begin TASK INPUTS
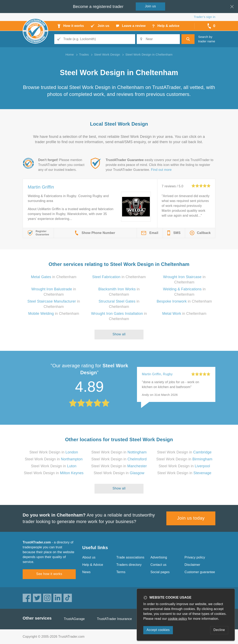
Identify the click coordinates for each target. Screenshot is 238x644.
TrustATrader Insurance (114, 619)
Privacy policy (195, 557)
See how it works (49, 574)
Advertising (159, 557)
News (86, 572)
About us (89, 557)
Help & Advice (92, 565)
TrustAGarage (74, 619)
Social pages (160, 572)
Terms (121, 572)
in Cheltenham (54, 277)
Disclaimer (192, 565)
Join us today (191, 518)
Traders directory (129, 565)
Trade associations (130, 557)
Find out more (161, 170)
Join (150, 6)
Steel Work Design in (54, 452)
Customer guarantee (200, 572)
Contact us (158, 565)
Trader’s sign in (205, 17)
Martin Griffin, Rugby (157, 374)
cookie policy (178, 619)
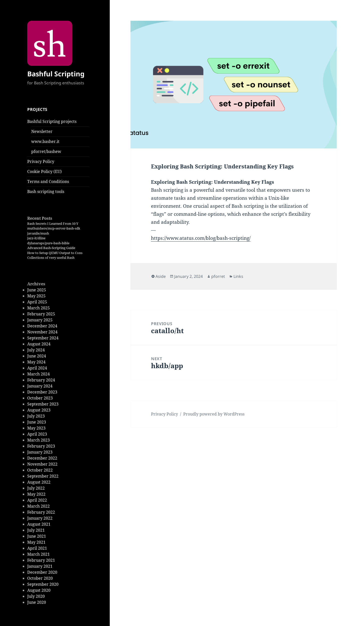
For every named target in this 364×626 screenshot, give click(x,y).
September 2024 (43, 338)
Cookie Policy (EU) (44, 171)
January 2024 (40, 386)
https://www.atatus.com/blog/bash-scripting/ (201, 238)
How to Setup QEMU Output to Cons (55, 253)
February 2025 (41, 314)
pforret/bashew (46, 151)
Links (238, 276)
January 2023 (40, 452)
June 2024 (36, 356)
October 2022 (40, 470)
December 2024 (42, 326)
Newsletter (42, 131)
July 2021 (36, 530)
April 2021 (37, 548)
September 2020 (43, 584)
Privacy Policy (41, 161)
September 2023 (43, 404)
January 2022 (40, 518)
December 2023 (42, 392)
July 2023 (36, 416)
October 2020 (40, 578)
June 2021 (36, 536)
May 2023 (36, 428)
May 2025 (36, 296)
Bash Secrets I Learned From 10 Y (53, 224)
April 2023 (37, 434)
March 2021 (38, 554)
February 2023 (41, 446)
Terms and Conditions (48, 181)
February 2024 (41, 380)
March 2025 (38, 308)
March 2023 (38, 440)
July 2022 (36, 488)
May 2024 (36, 362)
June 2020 (36, 602)
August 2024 (39, 344)
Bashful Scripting (56, 74)
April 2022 (37, 500)
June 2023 (36, 422)
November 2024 (42, 332)
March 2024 (38, 374)
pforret (218, 276)
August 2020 (39, 590)
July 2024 (36, 350)
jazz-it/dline (36, 238)
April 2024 (37, 368)
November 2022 (42, 464)
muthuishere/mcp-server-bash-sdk (54, 228)
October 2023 (40, 398)
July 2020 (36, 596)
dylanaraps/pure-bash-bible (48, 243)
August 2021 (39, 524)
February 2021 (41, 560)
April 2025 (37, 302)
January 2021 (40, 566)
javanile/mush (38, 233)
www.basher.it (45, 141)
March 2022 (38, 506)
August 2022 (39, 482)
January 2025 (40, 320)
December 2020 (42, 572)
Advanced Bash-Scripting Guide (51, 248)
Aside (160, 276)
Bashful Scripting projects (52, 121)
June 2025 (36, 290)
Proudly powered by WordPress (214, 414)
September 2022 (43, 476)
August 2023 (39, 410)
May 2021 (36, 542)
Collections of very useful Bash (51, 258)
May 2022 (36, 494)
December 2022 (42, 458)
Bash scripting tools (46, 191)
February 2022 (41, 512)
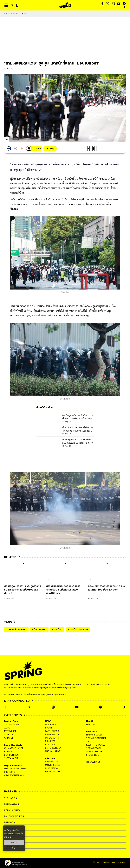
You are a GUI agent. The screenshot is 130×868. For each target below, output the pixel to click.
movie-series (53, 765)
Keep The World (13, 745)
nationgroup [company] (12, 804)
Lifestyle (50, 758)
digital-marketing (15, 769)
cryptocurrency (14, 775)
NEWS (16, 14)
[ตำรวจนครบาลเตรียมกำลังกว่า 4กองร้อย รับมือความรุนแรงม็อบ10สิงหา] (65, 592)
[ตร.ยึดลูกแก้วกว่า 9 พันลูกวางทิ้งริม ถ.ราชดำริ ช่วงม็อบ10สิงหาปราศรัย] (23, 592)
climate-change (14, 748)
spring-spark (94, 748)
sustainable (11, 758)
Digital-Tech (11, 721)
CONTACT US (93, 762)
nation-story (53, 751)
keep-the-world (96, 745)
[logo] (65, 5)
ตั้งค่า (14, 848)
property (9, 772)
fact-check (52, 731)
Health (90, 721)
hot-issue (51, 724)
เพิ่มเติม (7, 837)
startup (9, 735)
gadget (8, 738)
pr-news (50, 741)
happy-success (95, 735)
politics (50, 745)
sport (48, 728)
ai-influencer (94, 752)
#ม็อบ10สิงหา (39, 630)
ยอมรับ (14, 843)
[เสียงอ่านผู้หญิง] (34, 149)
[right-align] (11, 5)
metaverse (10, 731)
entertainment (54, 748)
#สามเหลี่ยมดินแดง (16, 630)
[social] (102, 4)
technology (11, 724)
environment (12, 755)
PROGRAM (92, 732)
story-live (92, 755)
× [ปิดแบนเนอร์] (23, 827)
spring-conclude (96, 738)
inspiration (52, 769)
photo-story (53, 735)
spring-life (52, 762)
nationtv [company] (10, 823)
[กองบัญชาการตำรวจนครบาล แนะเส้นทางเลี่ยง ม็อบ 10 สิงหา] (107, 592)
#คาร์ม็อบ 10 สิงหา (78, 630)
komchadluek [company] (12, 810)
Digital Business (13, 766)
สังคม (24, 14)
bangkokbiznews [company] (14, 816)
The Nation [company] (11, 798)
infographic (52, 738)
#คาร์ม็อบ (57, 630)
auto (7, 728)
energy (8, 752)
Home (7, 14)
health (90, 724)
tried (89, 742)
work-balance (54, 772)
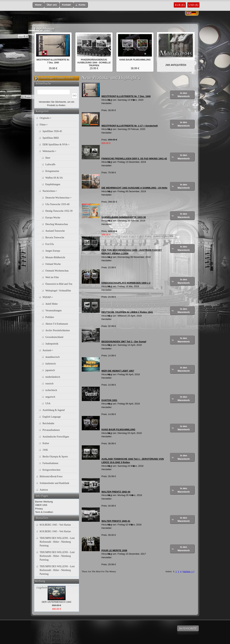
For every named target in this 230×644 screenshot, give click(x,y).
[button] (38, 5)
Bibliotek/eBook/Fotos (51, 476)
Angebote (42, 587)
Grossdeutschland (54, 337)
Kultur (46, 443)
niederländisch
end TASK INPUTS
▶ YOUR GOAL
Rewrite the material from the line containing "#ม็อบ10สิงหา (39, 630)" through the line containing "spring-life (52, 762)", shifting each pair of coordinates by adding 40 to both numbers and leaving the rest of every line unchanged.

▶ RESPONSE TO THE EXERCISE
#ม็อบ10สิงหา (79, 670)
ยอมรับ (54, 883)
[เสียงอ่านผู้หญิง] (74, 189)
[right-align] (51, 45)
metaverse (50, 771)
entertainment (94, 788)
#สามเหลี่ยมดินแดง (56, 670)
[social] (142, 44)
technology (51, 764)
environment (52, 795)
PROGRAM (132, 772)
story-live (132, 795)
× [ปิดแบนเนอร์] (63, 867)
spring-conclude (136, 778)
inspiration (92, 809)
photo-story (93, 775)
spring-life (92, 802)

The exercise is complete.